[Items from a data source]
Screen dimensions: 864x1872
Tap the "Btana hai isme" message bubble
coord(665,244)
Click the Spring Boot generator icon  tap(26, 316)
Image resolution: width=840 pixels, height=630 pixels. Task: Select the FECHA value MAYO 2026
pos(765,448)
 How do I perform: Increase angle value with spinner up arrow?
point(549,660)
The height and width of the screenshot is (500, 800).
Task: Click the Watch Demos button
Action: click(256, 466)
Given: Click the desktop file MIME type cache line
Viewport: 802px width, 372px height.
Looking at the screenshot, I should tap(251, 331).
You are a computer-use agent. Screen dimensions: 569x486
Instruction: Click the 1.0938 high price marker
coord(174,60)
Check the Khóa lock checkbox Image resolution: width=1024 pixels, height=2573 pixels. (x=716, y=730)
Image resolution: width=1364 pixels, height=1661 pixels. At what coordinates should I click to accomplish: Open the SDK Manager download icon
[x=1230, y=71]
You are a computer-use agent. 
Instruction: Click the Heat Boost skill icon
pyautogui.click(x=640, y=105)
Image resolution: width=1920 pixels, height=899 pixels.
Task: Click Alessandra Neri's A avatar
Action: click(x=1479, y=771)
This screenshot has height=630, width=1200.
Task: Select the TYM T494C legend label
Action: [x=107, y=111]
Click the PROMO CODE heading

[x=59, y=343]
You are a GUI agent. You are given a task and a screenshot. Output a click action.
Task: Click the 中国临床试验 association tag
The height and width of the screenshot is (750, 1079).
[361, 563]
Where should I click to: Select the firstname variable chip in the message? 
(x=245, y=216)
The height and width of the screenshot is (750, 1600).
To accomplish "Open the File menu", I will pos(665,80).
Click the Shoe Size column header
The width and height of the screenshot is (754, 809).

> Description of the task:
Each line of the data is to be restated exactly.

> Solved exercise:
Screen dimensions: 864x1872
Tap the "Btana hai isme" message bubble
coord(665,244)
Click the Spring Boot generator icon  tap(26, 316)
Image resolution: width=840 pixels, height=630 pixels. Task: Select the FECHA value MAYO 2026
pos(765,448)
 How do I perform: Increase angle value with spinner up arrow?
point(549,660)
The height and width of the screenshot is (500, 800).
Task: Click the Watch Demos button
Action: click(256, 466)
Given: Click the desktop file MIME type cache line
Viewport: 802px width, 372px height.
Looking at the screenshot, I should tap(251, 331).
You are a computer-use agent. Screen dimensions: 569x486
Instruction: Click the 1.0938 high price marker
coord(174,60)
Check the Khóa lock checkbox Image resolution: width=1024 pixels, height=2573 pixels. (x=716, y=730)
Image resolution: width=1364 pixels, height=1661 pixels. At what coordinates should I click to accomplish: Open the SDK Manager download icon
[x=1230, y=71]
You are a computer-use agent. 
Instruction: Click the Heat Boost skill icon
pyautogui.click(x=640, y=105)
Image resolution: width=1920 pixels, height=899 pixels.
Task: Click Alessandra Neri's A avatar
Action: click(x=1479, y=771)
This screenshot has height=630, width=1200.
Task: Select the TYM T494C legend label
Action: [x=107, y=111]
Click the PROMO CODE heading

[x=59, y=343]
You are a GUI agent. You are given a task and a screenshot. Output a click action.
Task: Click the 中国临床试验 association tag
The height and width of the screenshot is (750, 1079).
[361, 563]
Where should I click to: Select the firstname variable chip in the message? 
(x=245, y=216)
The height and width of the screenshot is (750, 1600).
To accomplish "Open the File menu", I will pos(665,80).
Click the Shoe Size column header
The width and height of the screenshot is (754, 809).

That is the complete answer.